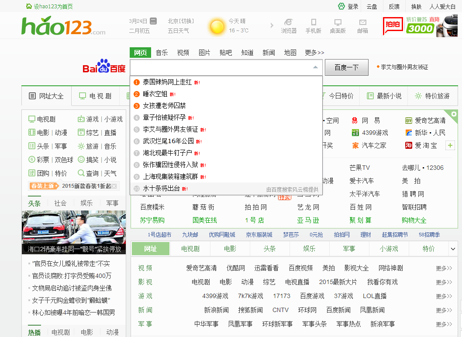462x337 pixels.
Task: Click the green plus icon to add site
Action: pyautogui.click(x=450, y=145)
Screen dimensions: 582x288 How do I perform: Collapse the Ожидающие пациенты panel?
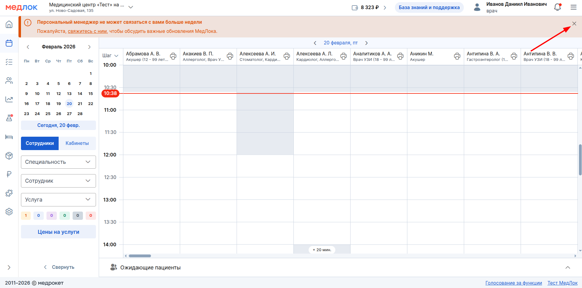567,268
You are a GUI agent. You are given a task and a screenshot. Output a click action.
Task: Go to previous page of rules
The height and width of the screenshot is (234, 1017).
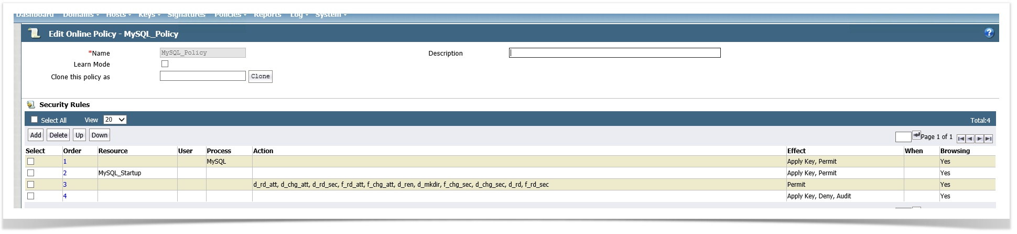click(970, 139)
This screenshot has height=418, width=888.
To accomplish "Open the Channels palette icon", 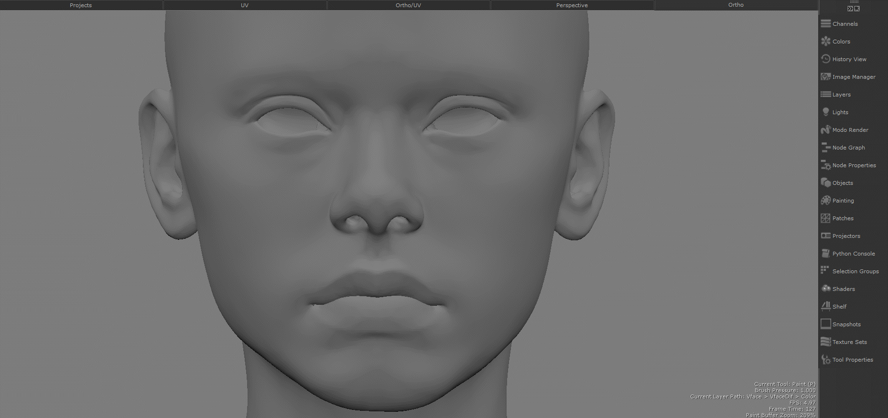I will (825, 23).
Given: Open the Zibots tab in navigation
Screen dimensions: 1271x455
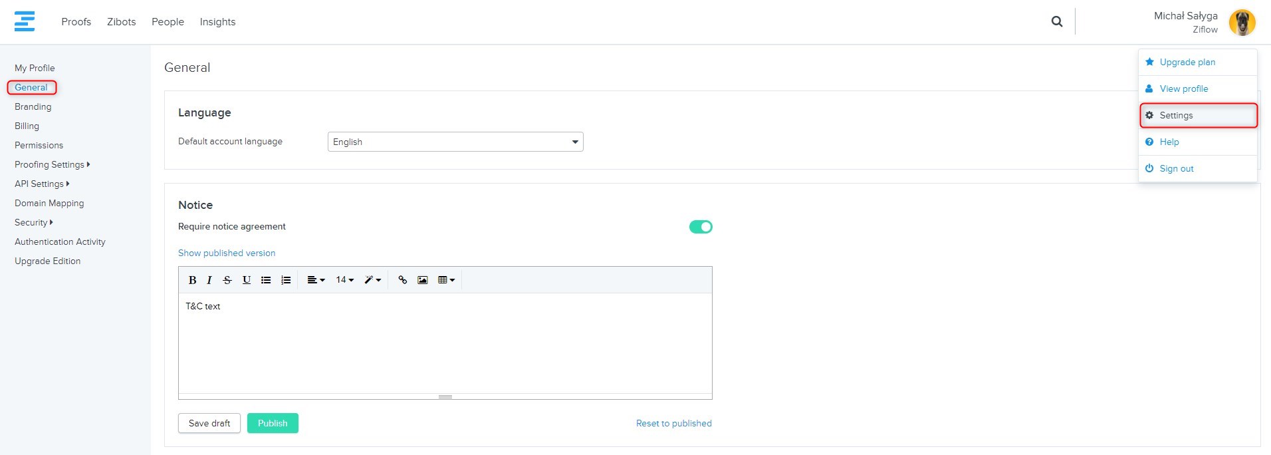Looking at the screenshot, I should [121, 22].
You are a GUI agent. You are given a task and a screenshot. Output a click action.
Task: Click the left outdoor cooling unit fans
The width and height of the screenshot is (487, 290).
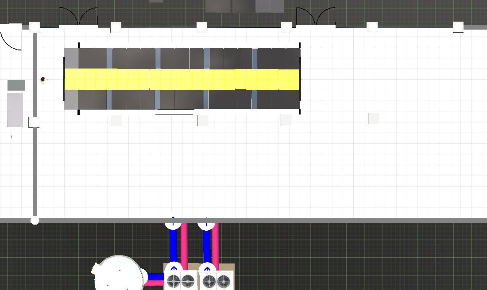(x=180, y=281)
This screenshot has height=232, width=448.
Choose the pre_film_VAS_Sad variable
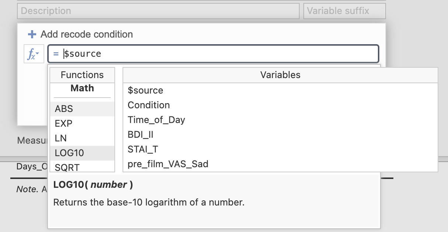(280, 164)

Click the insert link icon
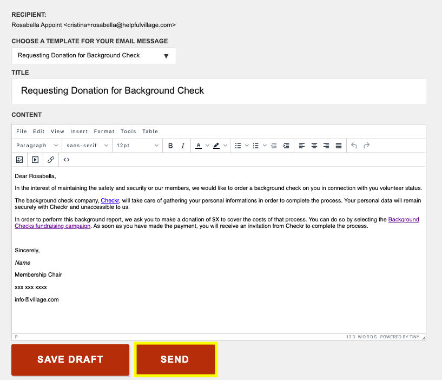click(x=51, y=160)
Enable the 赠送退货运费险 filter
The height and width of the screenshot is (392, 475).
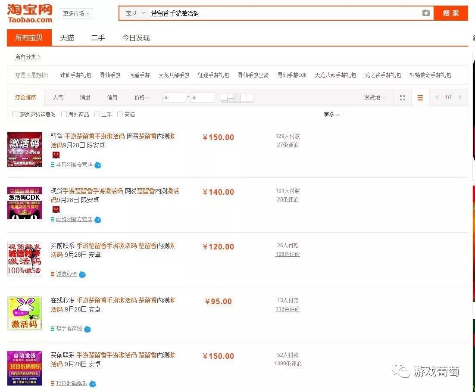(x=16, y=114)
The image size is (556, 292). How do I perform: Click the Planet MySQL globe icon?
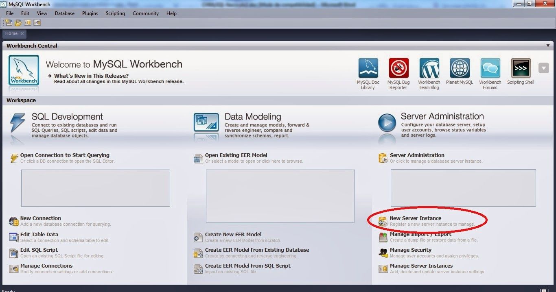[460, 68]
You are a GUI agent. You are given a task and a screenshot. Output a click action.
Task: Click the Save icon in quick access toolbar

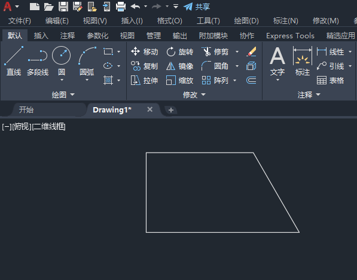coord(63,7)
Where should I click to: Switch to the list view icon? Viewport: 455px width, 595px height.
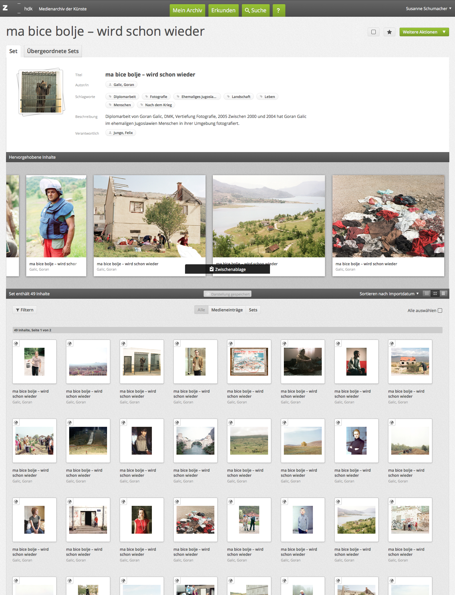[x=443, y=294]
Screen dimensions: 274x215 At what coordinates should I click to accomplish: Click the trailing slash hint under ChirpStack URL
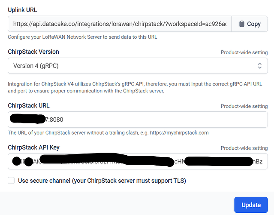[108, 132]
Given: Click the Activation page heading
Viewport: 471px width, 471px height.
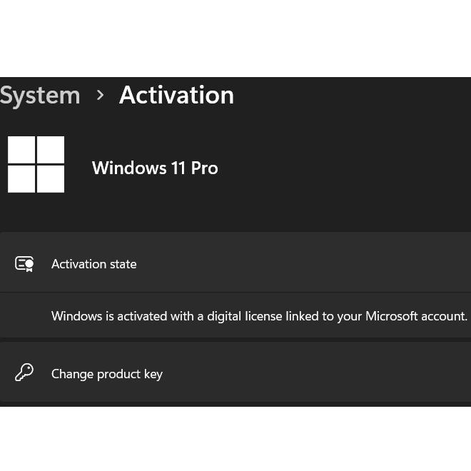Looking at the screenshot, I should click(176, 95).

○ ○ ○ ○ ○ ○ ○

[Aim of the exercise]
Wherever a line above contains the string "This", copy that line.

[Exercise solution]
This screenshot has height=418, width=888.
This screenshot has height=232, width=448.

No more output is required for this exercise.